In another village, technicians needed help lifting a heavy pipe out of the ground but the men refused due to fear of Covid-19, recalled Chandrika from Aravalli District, which neighbors Anand District. “They sat and watched,” said Chandrika, who has been working as a handpump repair technician for the last ten years.

These responses are part of why repairs are taking about twice as long. Normally, Chandrika said, she and her team can repair four handpumps a day. Now it is two. But she is grateful for the work. Technicians are paid 300 rupees (about $4 USD) a day plus travel expenses. In her seven-member family, she is the only one still working. “It is the first time in our lives where we have experienced this,” she said.

Chandrika had to contend with pressure from neighbors who wanted her to give up the work. “Men from the neighborhood came to our house and started questioning my husband and me,” she recalled. “They said, ‘If you bring infection and our families get sick, who will take responsibility?’ I told them I have been trained and know the precautionary measures. I showed them the gloves, the hand sanitizer.”

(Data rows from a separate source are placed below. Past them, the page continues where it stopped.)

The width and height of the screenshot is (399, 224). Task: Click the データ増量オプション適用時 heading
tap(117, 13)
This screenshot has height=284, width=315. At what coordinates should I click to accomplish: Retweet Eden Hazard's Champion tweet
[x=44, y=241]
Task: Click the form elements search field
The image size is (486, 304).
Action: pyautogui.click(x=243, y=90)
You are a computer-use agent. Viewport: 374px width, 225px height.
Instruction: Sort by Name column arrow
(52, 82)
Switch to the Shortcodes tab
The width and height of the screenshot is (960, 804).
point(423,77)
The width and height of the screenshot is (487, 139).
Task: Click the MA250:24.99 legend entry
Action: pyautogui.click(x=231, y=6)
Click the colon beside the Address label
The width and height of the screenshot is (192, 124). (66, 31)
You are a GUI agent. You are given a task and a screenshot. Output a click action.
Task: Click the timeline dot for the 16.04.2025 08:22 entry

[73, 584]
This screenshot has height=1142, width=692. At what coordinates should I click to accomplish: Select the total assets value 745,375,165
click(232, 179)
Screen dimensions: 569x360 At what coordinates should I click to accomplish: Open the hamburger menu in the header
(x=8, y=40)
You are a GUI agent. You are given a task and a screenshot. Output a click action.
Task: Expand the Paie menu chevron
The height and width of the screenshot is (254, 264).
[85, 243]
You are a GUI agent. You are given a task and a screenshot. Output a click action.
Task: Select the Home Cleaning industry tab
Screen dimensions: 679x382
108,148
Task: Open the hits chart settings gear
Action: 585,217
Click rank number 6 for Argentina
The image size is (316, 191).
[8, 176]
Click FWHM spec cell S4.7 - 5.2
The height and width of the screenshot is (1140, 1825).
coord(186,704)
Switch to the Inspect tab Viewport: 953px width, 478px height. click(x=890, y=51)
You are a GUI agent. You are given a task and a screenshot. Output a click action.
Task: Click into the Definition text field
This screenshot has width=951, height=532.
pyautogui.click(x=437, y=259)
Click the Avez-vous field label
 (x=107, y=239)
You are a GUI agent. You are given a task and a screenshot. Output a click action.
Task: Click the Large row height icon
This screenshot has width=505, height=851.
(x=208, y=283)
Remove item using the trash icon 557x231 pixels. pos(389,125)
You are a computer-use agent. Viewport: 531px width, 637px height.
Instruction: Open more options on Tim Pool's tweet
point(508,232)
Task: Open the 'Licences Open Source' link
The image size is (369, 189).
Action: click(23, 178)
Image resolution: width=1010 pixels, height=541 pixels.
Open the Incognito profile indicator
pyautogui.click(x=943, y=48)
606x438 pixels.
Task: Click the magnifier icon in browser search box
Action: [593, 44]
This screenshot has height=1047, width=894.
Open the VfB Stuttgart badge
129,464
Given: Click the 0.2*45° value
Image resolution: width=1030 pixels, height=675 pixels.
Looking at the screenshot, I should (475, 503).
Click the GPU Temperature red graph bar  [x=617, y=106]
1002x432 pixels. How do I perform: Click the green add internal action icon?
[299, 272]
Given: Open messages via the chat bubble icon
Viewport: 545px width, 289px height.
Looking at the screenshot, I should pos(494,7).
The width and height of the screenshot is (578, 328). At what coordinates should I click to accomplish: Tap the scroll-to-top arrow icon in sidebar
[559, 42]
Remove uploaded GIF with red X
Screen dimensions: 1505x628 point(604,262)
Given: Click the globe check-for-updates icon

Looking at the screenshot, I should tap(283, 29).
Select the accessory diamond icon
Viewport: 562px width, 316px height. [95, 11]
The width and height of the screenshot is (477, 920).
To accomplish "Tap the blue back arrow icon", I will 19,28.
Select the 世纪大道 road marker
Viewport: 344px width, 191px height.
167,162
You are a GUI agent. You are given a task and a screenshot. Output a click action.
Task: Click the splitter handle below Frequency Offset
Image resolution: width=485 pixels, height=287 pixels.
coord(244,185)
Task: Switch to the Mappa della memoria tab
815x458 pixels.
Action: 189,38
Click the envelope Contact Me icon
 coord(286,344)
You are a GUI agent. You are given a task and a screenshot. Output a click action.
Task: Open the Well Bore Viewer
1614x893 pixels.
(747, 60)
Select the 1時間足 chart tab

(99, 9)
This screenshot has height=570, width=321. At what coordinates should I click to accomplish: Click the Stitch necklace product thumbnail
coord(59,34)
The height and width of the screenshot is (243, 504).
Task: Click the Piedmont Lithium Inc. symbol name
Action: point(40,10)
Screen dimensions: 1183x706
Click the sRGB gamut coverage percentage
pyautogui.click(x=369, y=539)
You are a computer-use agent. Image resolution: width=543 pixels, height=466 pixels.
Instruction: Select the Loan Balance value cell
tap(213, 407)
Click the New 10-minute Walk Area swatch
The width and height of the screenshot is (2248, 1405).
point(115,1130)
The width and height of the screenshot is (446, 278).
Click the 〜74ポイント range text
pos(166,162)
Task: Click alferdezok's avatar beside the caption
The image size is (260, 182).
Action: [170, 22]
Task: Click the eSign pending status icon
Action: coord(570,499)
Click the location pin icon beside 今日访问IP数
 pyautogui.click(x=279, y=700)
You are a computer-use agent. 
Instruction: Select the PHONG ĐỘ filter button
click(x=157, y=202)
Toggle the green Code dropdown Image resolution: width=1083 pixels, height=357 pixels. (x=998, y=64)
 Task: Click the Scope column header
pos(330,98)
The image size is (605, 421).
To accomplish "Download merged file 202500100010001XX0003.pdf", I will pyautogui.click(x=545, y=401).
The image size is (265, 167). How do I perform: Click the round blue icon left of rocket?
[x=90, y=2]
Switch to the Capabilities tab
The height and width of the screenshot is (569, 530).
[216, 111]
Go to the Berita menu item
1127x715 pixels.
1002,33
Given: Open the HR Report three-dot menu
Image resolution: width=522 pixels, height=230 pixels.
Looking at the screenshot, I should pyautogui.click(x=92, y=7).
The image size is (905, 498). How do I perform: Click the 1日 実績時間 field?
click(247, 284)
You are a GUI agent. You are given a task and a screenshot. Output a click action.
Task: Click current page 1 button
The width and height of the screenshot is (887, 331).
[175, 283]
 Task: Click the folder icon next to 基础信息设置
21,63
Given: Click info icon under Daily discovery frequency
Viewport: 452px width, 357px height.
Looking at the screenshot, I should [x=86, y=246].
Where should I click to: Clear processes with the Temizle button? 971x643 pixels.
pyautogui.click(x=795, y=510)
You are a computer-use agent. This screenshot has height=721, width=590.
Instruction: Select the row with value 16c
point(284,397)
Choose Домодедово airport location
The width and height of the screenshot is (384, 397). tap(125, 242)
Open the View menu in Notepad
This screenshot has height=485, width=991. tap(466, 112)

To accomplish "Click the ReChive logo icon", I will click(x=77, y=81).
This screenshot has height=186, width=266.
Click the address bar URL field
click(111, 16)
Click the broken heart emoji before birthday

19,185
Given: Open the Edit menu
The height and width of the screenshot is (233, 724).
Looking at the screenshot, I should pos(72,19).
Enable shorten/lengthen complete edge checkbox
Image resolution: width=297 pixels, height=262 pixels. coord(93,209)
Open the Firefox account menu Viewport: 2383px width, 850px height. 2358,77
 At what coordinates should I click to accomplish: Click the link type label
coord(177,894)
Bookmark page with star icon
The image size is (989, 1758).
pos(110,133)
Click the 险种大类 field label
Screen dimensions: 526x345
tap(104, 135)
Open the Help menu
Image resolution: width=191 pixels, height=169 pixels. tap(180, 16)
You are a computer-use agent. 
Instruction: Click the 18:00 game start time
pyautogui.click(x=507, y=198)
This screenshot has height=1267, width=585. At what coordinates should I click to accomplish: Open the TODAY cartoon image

“Their Gratitude Overrides My Fear”

Budhiben, a member of SEWA for 25 years and among the first batch of technicians trained just over 20 years ago, reported similar responses not only from both neighbors in Aravalli District, but from her family.

“You will bring the infection back to us and we will all suffer,” she recalled neighbors telling her, adding: “My two sons are grown now and they also objected. I told them this is the work that kept them fed growing up.” Besides, she is quick to remind them, none of the women technicians have gotten infected with Covid-19 so far.

“I was afraid when I started,” said Sushilaben, who works in the Aravalli District. “I am a widow with two young children and I also take care of my 70-year-old mother-in-law. I didn’t know what to do. On the one hand, we would all have starved without food. On the other, if I got Covid-19 and died, who would look after my children?”

Sushilaben said she talked it over with her SEWA sisters and they pointed to two factors that made her decide to go ahead. First, she wanted to live a life with dignity, without begging. Secondly, she knew the suffering of villagers who have no access to water. “I got the safety training and put on my mask and gloves, and I went to work,” she said. “And when I see the gratitude in the eyes of the villagers, I feel satisfied. That overrides my fear.”